Extracted text:
——

We can now construct the gluing map $[\#]$. We will not include all the details.

• The glued tree $\#_{{\underline r}}({\hat T})$ is defined by collapsing the gluing edges ${\hat E}_{{\underline r}}^{g}:=\{{\hat e}\in {\hat E}^{{{\text{nd}}}}\;|\;r_{{{\hat e}}}>0\}$, where the nodal edges ${\hat E}^{{{\text{nd}}}}$ are the Floer-type nodal edges and Morse-type nodal edges (see above). For any vertex $v\in \#_{{\underline r}}({\hat V})$, we denote by ${\hat V}_{v}^{g}\subset {\hat V}$ the vertices in ${\hat T}$ which are identified to form $v$. These vertices form a subtree of ${\hat T}$; denote the edges in this subtree by ${\hat E}_{{\underline r}}^{g}$.
• To define the objects $\#_{{\underline r}}(\underline \ell ),\#_{{\underline r}}(\underline x),\#_{{\underline r}}(\underline O),\#_{{\underline s}}(\underline \beta ),\#_{{\underline r}}(\underline z)$, we will "glue" certain disks and spheres together, using the choices of strip coordinates and cylinder coordinates made above. The crucial constructions will be, for each main vertex $v\in \#_{{\underline r}}({\hat V})$, a glued disk $\#_{{\underline r}}(\underline D)_{v}$ formed by gluing together the disks corresponding to the vertices in ${\hat E}_{v}^{g}$. We now make a few definitions towards the construction of $\#_{{\underline r}}(\underline D)_{v}$:
• For ${\hat e}\in {\hat E}_{v}^{g}$, define the gluing length $R_{{{\hat e}}}:=R(r_{{{\hat e}}})$.

——

Requirement 1: Translate the sentence "We will not include all the details." from the gluing-map excerpt into Spanish.
Requirement 2: Condense the paragraph of the gluing-map excerpt that begins "The glued tree" into a shorter version that keeps its main facts.

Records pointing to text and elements
——

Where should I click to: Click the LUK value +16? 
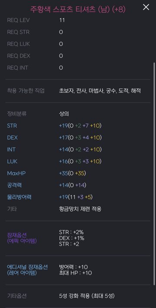[x=63, y=161]
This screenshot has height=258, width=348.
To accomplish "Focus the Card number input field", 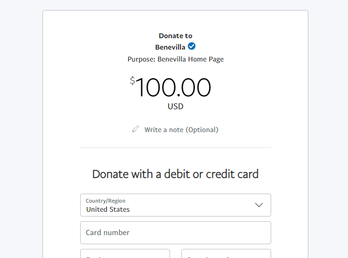I will tap(175, 233).
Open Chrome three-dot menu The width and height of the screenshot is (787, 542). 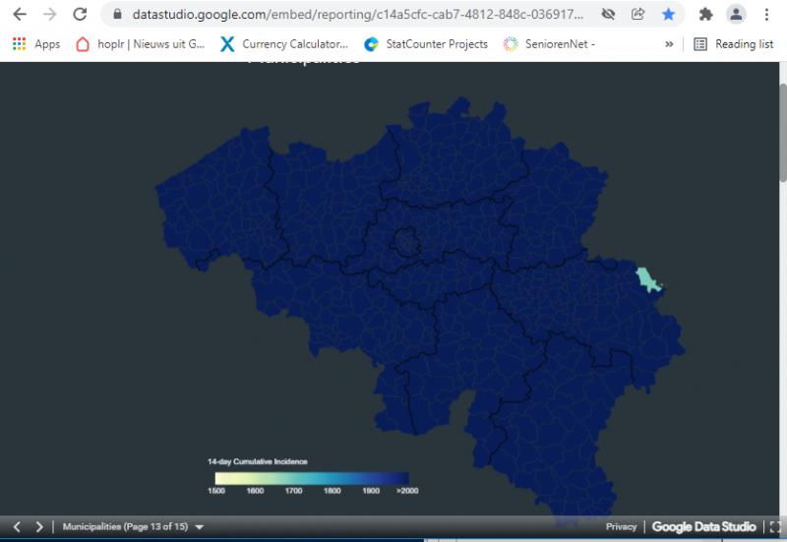(x=766, y=15)
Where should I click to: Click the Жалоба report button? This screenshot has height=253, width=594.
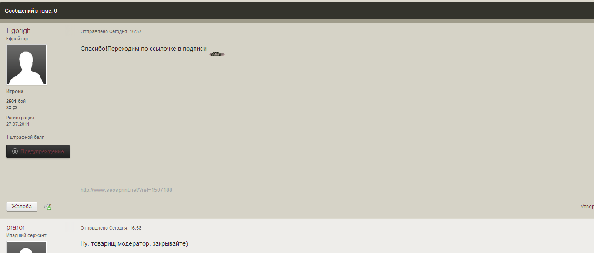click(22, 207)
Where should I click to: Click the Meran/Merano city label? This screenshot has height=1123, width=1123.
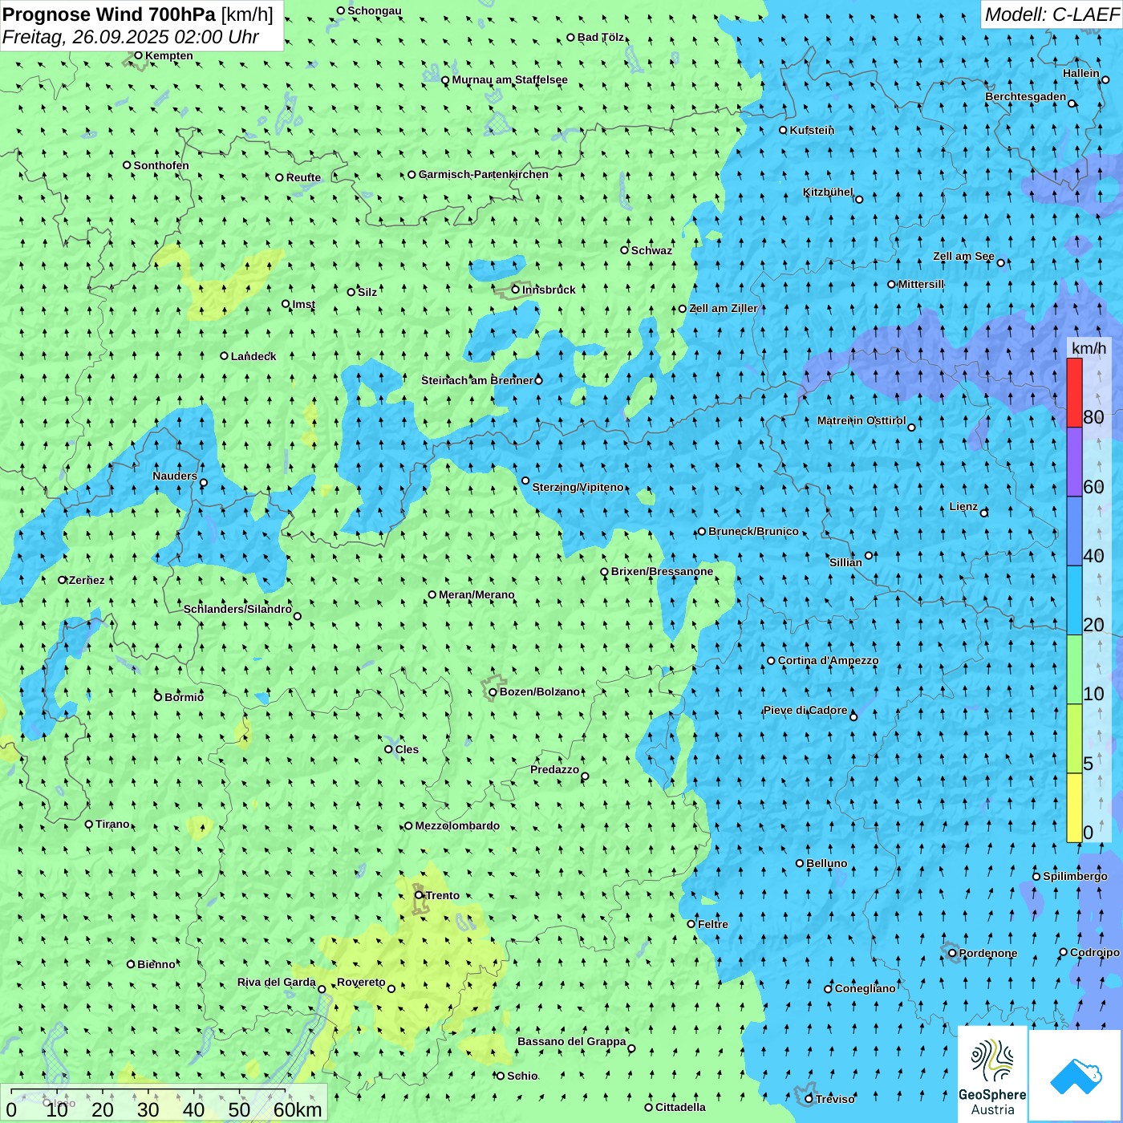(x=476, y=594)
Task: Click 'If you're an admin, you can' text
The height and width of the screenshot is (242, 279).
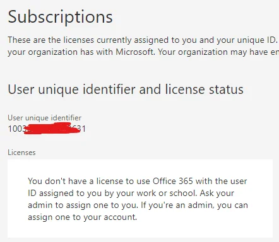Action: (x=194, y=205)
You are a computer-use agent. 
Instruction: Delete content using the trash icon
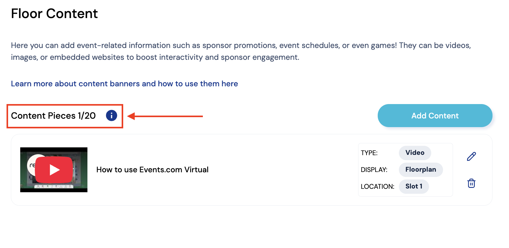(x=471, y=183)
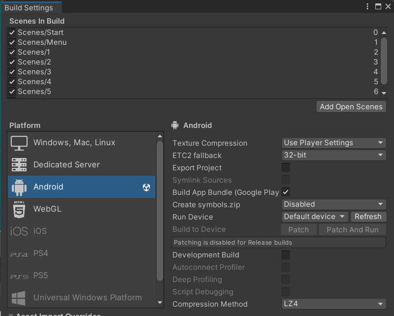The height and width of the screenshot is (316, 394).
Task: Select the PS4 platform icon
Action: (x=19, y=254)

——

Task solution 1: No incluiremos todos los detalles.

Task solution 2: The glued tree $\#_{\underline r}(\hat T)$ is formed by collapsing the gluing edges $\hat E_{\underline r}^{g}$. These are the nodal edges $\hat e$ (Floer-type and Morse-type) with $r_{\hat e}>0$. For each vertex $v\in \#_{\underline r}(\hat V)$, $\hat V_{v}^{g}\subset \hat V$ is the set of vertices of $\hat T$ identified to form $v$. They make up a subtree of $\hat T$, whose edges are denoted $\hat E_{\underline r}^{g}$.